La gestione del paziente critico politraumatizzato richiede competenze infermieristiche di tipo avanzato, anche perché le stesse manovre di nursing possono avere esiti sul paziente. Il paziente della terapia intensiva è critico per definizione, in quanto instabile sia dal punto di vista neurologico, respiratorio e neurologico; per questo molto spesso il problema della mobilizzazione passa in secondo piano in quanto non viene considerato di primaria importanza.
È comunque dimostrato che una mobilizzazione precoce non solo aiuta il recupero nella fase post acuta ma porta giovamento al paziente anche nella fase critica: accelera il recupero della respirazione, della circolazione e della mobilità spontanee. La mobilizzazione, quindi, deve essere parte integrante del percorso di cura del paziente, soprattutto in quei pazienti sottoposti ad un ricovero prolungato che subiscono gli effetti dell’allettamento (la sindrome da immobilizzazione) e che vedono prolungarsi i tempi di un adeguato recupero.
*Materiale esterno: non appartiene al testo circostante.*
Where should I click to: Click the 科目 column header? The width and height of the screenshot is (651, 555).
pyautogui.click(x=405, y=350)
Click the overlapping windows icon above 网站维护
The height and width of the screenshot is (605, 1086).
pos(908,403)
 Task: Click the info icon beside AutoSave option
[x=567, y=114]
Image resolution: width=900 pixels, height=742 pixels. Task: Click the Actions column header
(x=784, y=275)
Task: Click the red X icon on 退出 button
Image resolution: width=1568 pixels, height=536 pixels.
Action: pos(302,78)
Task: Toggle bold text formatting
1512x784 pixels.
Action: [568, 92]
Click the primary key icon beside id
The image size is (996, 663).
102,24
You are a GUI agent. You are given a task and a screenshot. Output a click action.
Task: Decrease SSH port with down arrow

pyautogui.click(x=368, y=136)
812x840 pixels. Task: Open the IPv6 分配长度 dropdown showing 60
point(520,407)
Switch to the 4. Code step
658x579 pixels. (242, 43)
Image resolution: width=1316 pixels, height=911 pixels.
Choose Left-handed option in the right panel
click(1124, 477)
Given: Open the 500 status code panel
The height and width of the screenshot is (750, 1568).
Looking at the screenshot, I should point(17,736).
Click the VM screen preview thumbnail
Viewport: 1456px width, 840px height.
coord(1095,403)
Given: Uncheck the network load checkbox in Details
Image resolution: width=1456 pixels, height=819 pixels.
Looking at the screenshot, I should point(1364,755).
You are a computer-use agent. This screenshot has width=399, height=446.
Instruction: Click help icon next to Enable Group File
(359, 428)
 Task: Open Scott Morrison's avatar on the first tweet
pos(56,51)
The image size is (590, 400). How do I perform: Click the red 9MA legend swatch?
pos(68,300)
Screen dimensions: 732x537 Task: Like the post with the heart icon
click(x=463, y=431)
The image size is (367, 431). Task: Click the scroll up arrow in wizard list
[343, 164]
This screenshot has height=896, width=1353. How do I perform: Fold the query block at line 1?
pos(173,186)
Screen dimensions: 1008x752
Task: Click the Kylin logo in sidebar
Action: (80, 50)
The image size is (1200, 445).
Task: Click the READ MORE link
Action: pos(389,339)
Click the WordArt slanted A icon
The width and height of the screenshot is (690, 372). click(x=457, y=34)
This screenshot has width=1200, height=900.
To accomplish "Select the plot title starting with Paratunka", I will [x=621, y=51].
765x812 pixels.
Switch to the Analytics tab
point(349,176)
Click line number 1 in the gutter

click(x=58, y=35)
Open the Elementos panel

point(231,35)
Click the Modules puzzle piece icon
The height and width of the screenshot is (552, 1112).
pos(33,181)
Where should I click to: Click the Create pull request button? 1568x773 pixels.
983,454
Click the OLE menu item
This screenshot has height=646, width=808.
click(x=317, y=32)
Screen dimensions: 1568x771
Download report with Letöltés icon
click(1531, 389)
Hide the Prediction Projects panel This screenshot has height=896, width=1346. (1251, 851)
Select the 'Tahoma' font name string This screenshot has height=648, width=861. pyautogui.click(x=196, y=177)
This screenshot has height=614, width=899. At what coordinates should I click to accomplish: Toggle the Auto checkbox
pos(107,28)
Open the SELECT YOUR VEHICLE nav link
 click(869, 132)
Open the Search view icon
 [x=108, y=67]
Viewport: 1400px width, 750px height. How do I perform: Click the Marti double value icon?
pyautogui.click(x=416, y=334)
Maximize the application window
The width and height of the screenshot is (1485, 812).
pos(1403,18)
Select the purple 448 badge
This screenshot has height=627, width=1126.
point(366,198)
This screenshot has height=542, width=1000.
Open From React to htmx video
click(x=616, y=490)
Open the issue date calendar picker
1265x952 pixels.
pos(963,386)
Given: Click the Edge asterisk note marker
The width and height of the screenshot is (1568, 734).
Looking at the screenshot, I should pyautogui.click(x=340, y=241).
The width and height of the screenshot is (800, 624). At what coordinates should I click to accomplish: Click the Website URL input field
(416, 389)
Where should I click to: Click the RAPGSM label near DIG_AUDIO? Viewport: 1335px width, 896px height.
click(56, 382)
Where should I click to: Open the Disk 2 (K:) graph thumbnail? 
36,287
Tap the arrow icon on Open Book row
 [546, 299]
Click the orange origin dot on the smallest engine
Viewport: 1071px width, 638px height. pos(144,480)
I passi che deve percorrere un paziente ricoverato in terapia intensiva sono stati elencati da uno studio del 2008 di Morris et altri, dall’arrivo fino alla sua dimissione. Sono sostanzialmente quattro step che porteranno il paziente dall’immobilità pressoché totale fino a camminare e ad effettuare i vari passaggi (letto – carrozzina, deambulatore, etc.). Al di là della patologia, in terapia intensiva ci sono comunque anche altri limiti alla mobilizzazione, ad esempio i presidi a cui è collegato il paziente (pompe siringa, pompe per la nutrizione); il monitor parametrico a cui è collegato; la sedazione eventuale e lo stato di coscienza; oltre ai vari cateteri venosi centrali, periferici, cateteri vescicali etc. Le principali controindicazioni alla mobilizzazione sono: problemi di adeguamento pressorio, aritmie cardiache, agitazione del paziente, fratture, addome aperto, instabilità del rachide cervicale.
Più è stabile il paziente, maggiore deve essere il lavoro del fisioterapista; la mobilizzazione prevede: tecniche di mobilizzazione passiva, mobilizzazione assistita (prevede la collaborazione del paziente in modo attivo), esercizi sulla postura che il paziente effettua in autonomia.
Le tecniche di mobilizzazione passiva comprendono: il posizionamento del paziente a 45° che si effettua con l’ausilio del letto, previene il reflusso gastro esofageo ed il rischio di ab ingestis; il decubito laterale che aiuta nella prevenzione delle lesioni da pressione e la ventilazione nei pazienti che hanno patologie polmonari; la pronazione, che permette di migliorare la ventilazione polmonare soprattutto nei pazienti con distress respiratorio acuto; movimento rotazionale continuo, che si ottiene con il basculamento continuo del letto e riduce la stagnazione delle secrezioni nei polmoni. Le tecniche di mobilizzazione assistita prevedono la collaborazione del paziente all’interno del letto, in collaborazione con l’operatore.
È prevista la mobilizzazione delle gambe e delle braccia, in modo da attivare le articolazioni e stimolare il recupero funzionale. Gli esercizi posturali, che vengono eseguiti dal paziente in autonomia, invece comprendono: stare seduti sul bordo del letto; mantenere la posizione eretta; camminare con aiuto o senza; poter effettuare esercizi da seduto.
Per la tipologia specifica del paziente, la mobilizzazione deve essere graduale e progressiva; l’operatore socio sanitario, come sappiamo, è competente nella mobilizzazione del paziente allettato, tuttavia in quanto trattasi di terapia intensiva, l’OSS mobilizza il paziente critico in stretta collaborazione e su indicazioni precise sia dell’infermiere che del fisioterapista, nei modo e nei tempi da essi indicati e con gli ausili specifici caso per caso.